--- Start of Records for the task ---

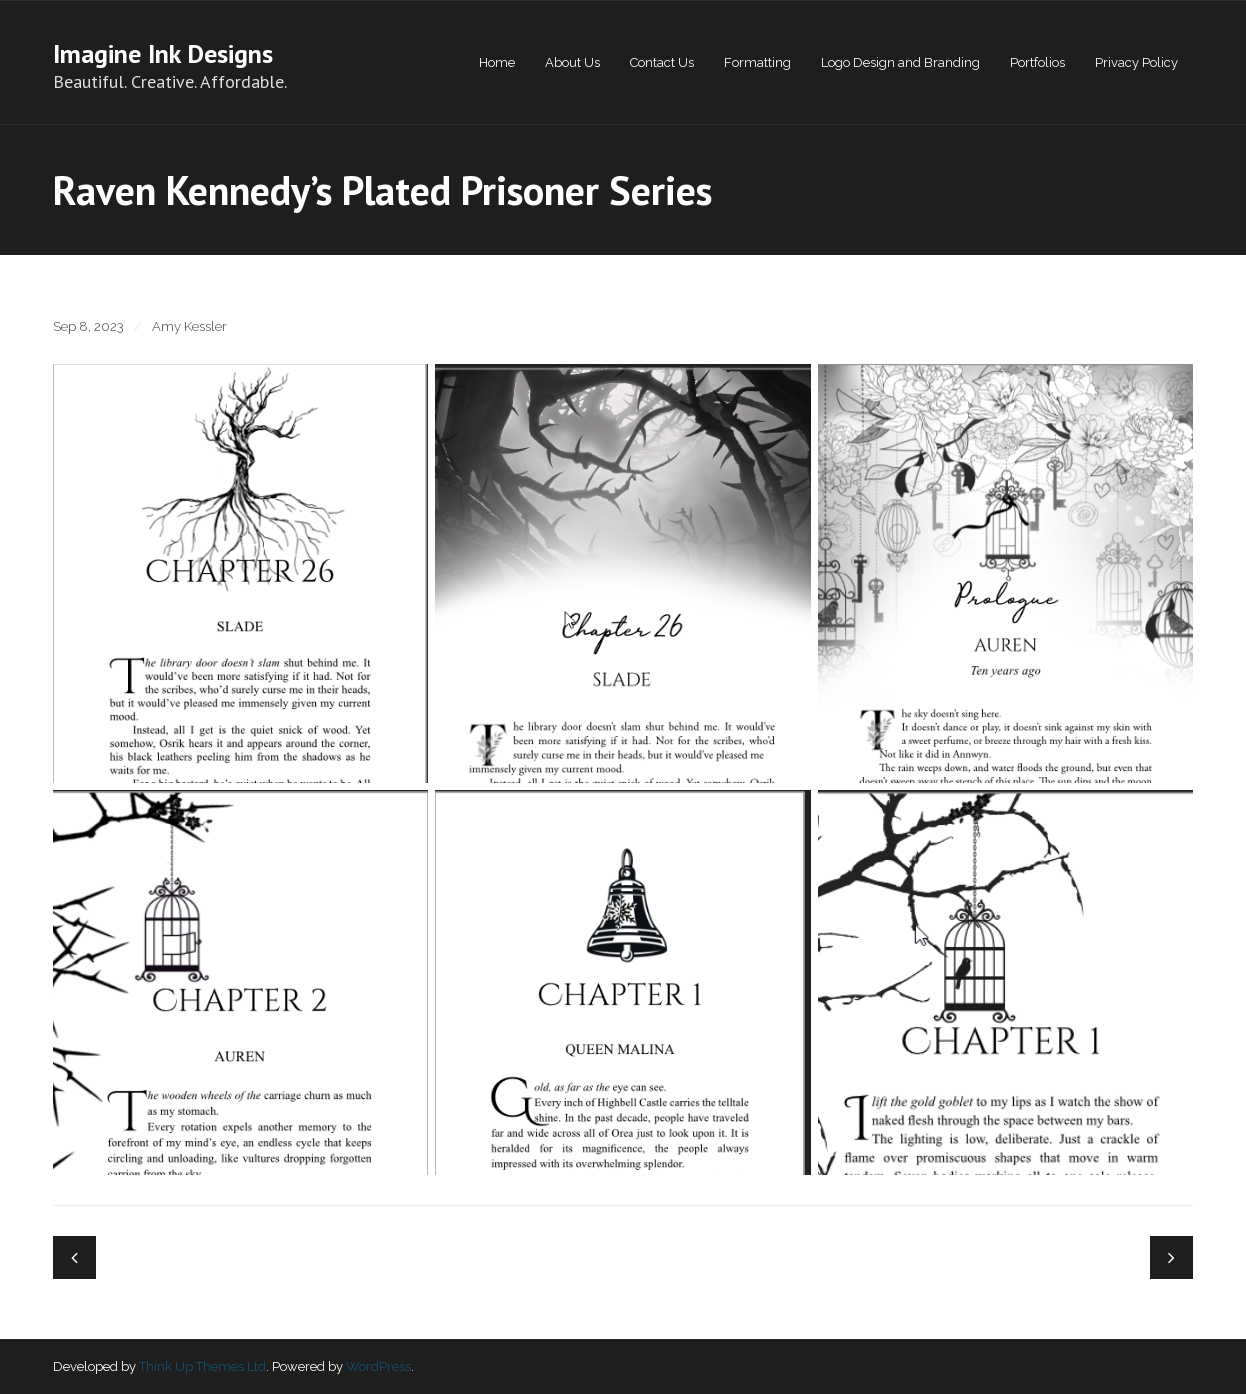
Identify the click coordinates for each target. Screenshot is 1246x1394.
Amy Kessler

--- End of Records for the task ---
--- Start of Records for the task ---

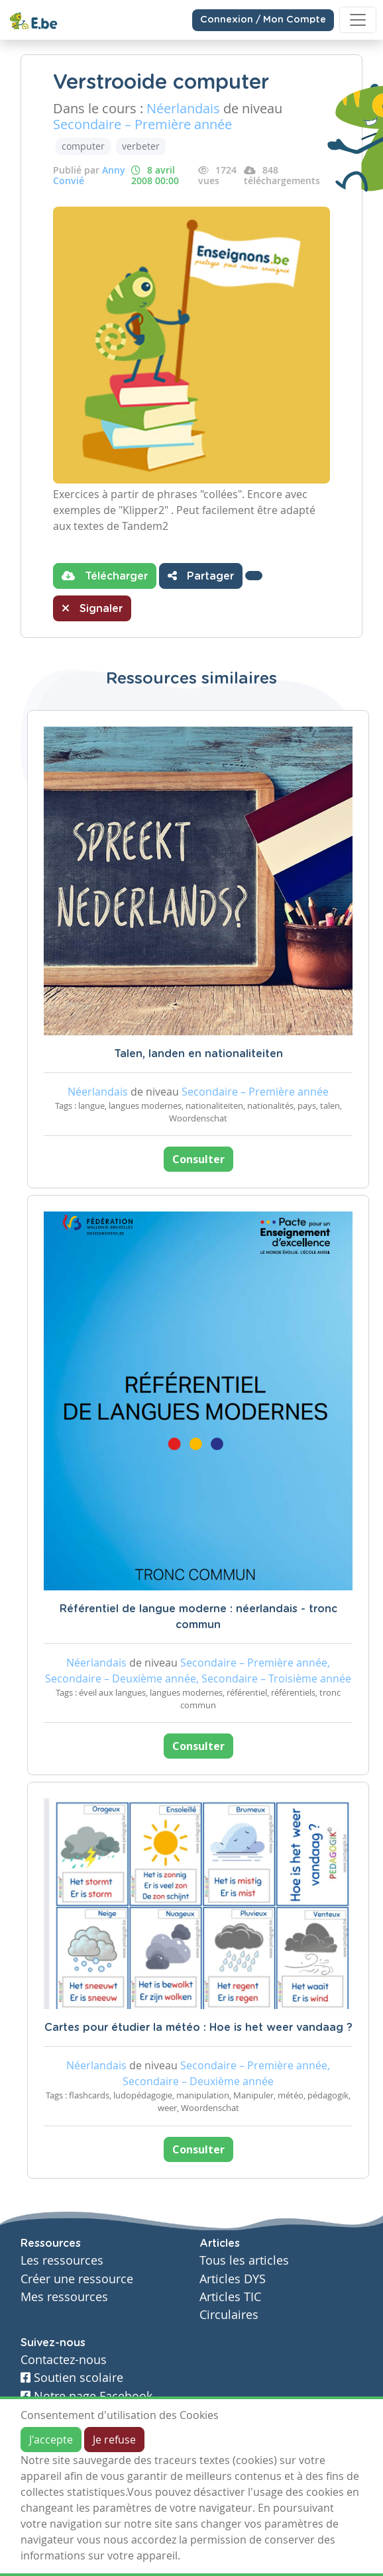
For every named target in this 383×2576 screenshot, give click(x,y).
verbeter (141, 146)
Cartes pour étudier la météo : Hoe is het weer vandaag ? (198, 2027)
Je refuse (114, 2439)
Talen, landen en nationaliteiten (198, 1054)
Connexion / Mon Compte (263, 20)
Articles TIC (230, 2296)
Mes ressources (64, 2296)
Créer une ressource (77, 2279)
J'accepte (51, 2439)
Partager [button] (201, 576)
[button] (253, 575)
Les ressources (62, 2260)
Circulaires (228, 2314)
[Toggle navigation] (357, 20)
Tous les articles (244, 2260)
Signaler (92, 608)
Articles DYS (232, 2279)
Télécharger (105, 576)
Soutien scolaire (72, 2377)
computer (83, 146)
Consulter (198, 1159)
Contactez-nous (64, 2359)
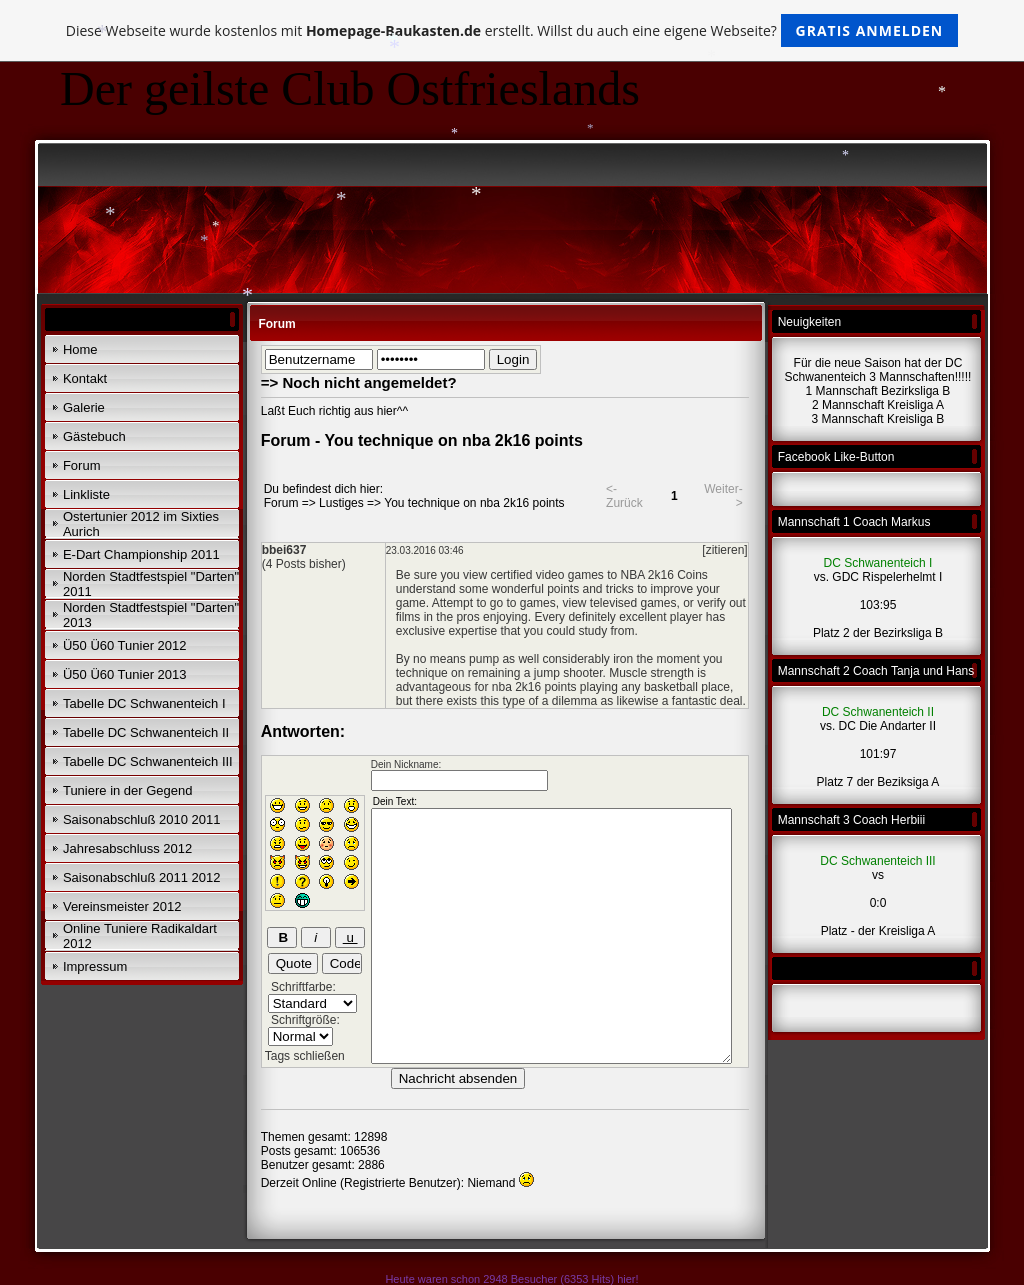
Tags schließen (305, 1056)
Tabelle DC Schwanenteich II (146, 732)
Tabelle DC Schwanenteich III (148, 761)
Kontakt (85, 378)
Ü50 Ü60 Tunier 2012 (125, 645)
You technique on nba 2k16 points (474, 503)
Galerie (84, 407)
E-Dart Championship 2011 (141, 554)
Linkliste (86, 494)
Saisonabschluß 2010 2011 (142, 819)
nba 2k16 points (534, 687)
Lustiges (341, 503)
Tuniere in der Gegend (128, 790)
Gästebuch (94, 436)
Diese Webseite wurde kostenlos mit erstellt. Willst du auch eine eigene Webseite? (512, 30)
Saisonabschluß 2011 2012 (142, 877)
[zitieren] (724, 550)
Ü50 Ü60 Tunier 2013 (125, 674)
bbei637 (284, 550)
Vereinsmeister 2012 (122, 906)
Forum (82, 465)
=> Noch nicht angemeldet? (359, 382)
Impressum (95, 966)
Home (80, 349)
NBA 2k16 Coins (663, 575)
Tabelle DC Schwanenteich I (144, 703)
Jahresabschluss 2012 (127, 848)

--- End of Records for the task ---

## Task description
Please write out the stretch of the listing above from the line containing "Identify the click" through the line containing "Amy Kessler", reproducing each line character for character.

## Task solution
Identify the click coordinates for each target. Screenshot is 1246x1394.
Amy Kessler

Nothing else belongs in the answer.